Festive season seperti libur Lebaran, Natal, dan Tahun Baru merupakan peluang yang sangat menjanjikan bagi para pengelola merek. Maklum saja, belanja konsumen pada periode tersebut tercatat lebih tinggi, bahkan sangat tinggi dibandingkan periode di luar festive season.
Meski belanja konsumen terhitung tinggi, menurut James Nguyen--seperti yang dikutip dari Forbes.com--para pengelola merek atau pemasar harus mampu memahami Festive Feelings untuk kemudian diterjemahkan menjadi consumer buying decision (keputusan membeli konsumen).
Pemahaman itu menjadi perlu. Sebab, pada periode itu, hampir semua brand menggelar kampanye pemasaran, sehingga kompetisi menjadi begitu ketat. Belum lagi, tantangan berupa mood konsumen dalam membeli (consumer buying mood) yang wajib dihadapi pemasar. Untuk itu, diyakini James Nguyen, pemasar perlu menjawab semua tantangan itu.
Ia pun memberikan lima prinsip psikologis dasar yang perlu dipahami pemasar agar kampanye pemasaran pada festive season dapat kuat dan efektif.
#1 Menciptakan Kampanye Liburan yang Emosional dan Menarik
Festive season adalah saat-saat yang menyenangkan di setiap tahunnya. Ketika konsumen bahagia, mereka cenderung berbelanja lebih banyak. Oleh karena itu, kampanye merek harus memiliki positioning yang kuat di masa itu. Misalnya, pemasar menawarkan kampanye pemasaran yang mampu membangkitkan nostalgia yang bahagia dari kustomernya. Hal itu telah dilakukan oleh toko buku online Booktopia di Australia. Pada masa festive, mereka meluncurkan kampanye penjualan mainan bertema untuk mendongkrak trafik. Booktopia mendorong kustomer untuk memikirkan liburan ketika mereka melihat kampanye tersebut.
#2 Buat Kejutan Positif
Brand harus menciptakan berbagai antisipasi, misalnya dengan membuat kejutan-kejutan yang positif untuk kustomer. Ciptakan juga kejutan yang menggembirakan untuk mereka. Sebab, secara psikologis, ketika seseorang diberi kejutan berupa reward atau hadiah, kebahagiaanya akan jauh lebih besar ketika mereka menerima hadiah itu sendiri. Google’s Santa Tracker adalah contohnya. Google berhasil meluncurkan new Santa terkait konten setiap harinya hingga 25 Desember. Kampanye tersebut mampu menciptakan buzz. Artinya, secara psikologis, langkah itu mendorong konsumen untuk mengetahui brand tersebut. Sejatinya, memperoleh perhatian konsumen adalah separuh langkah brand dalam memenangkan persaingan.
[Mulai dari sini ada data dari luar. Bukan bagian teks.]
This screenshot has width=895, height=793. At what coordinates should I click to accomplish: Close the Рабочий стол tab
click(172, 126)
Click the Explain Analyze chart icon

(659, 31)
#3. Konsumen Tidak Ingin Kehilangan Peluang untuk Berbelanja
Setiap kampanye pemasaran yang digelar pada masa festive memiliki tanggal kadaluarsa yang sama. Sementara, konsumen tidak ingin kehilangan peluang untuk berbelanja di masa festive atau liburan tersebut. Contohnya, platform eCommerce dari Australia yang penawarannya dirancangterintegrasi dengan hitungan mundur yang realtime.
#4 Personalisasi Produk dan Pesan
Festive seasosn adalah musim-nya konsumen untuk berbagi atau sharing. Tak hanya berbagi hadiah, namun juga konten. Mereka ingin berbagi hal yang bernilai pada jejaring atau lingkungan mereka. Oleh karena itu, penting bagi brand untuk menciptakan kampanye pemasaran yang mampu meningkatkan emosional konsumen. Pesan atau produk pun harus dibuat custom atau personal. Dengan demikian, ketika kustomer akan berbagi kebahagiaan lewat pesan atau produk, maka mereka pun akan menjawab brand Anda dengan ikatan emosional. Contoh merek yang sukses melakukannya adalah Coca-Cola lewat kampanye pemasaran “Coke’s Share A Coke” dan kampanye “Oreo’s Design A Pack” di 2015 lalu. Keduanya sukses menciptakan ikatan emosional lewat strategi personalisasi, sehingga konsumen memiliki alasan untuk mau men-share-nya ke jejaring atau lingkungan mereka.
#5 Harus Mampu Memberikan Nilai kepada Pelanggan
Liburan identik dengan tradisi memberikan hadiah. Ada prinsip psikologis yang berkerja di sana. Yakni, ketika seseorang menerima hadiah, maka ia yang menerima hadiah itu terdorong untuk kembali memberikan hadiah. Kustomer atau pelanggan pun demikian. Mereka akan membeli produk kembali, jika mereka merasa mendapatkan nilai dari produk atau brand yang mereka beli. Kampanye pemasaran yang sukses akan menawarkan pelanggan mereka hadiah. Hadiah tersebut bisa berupa diskon, produk tambahan, atau konten gratis. Sebuah platform transaksi harian dari Australia, Scoopon, telah membuktikannya. Melalui kampanye Natal mereka selama 12 hari, pelanggan secara psikologis kembali bermurah hati untuk kembali membeli merek mereka.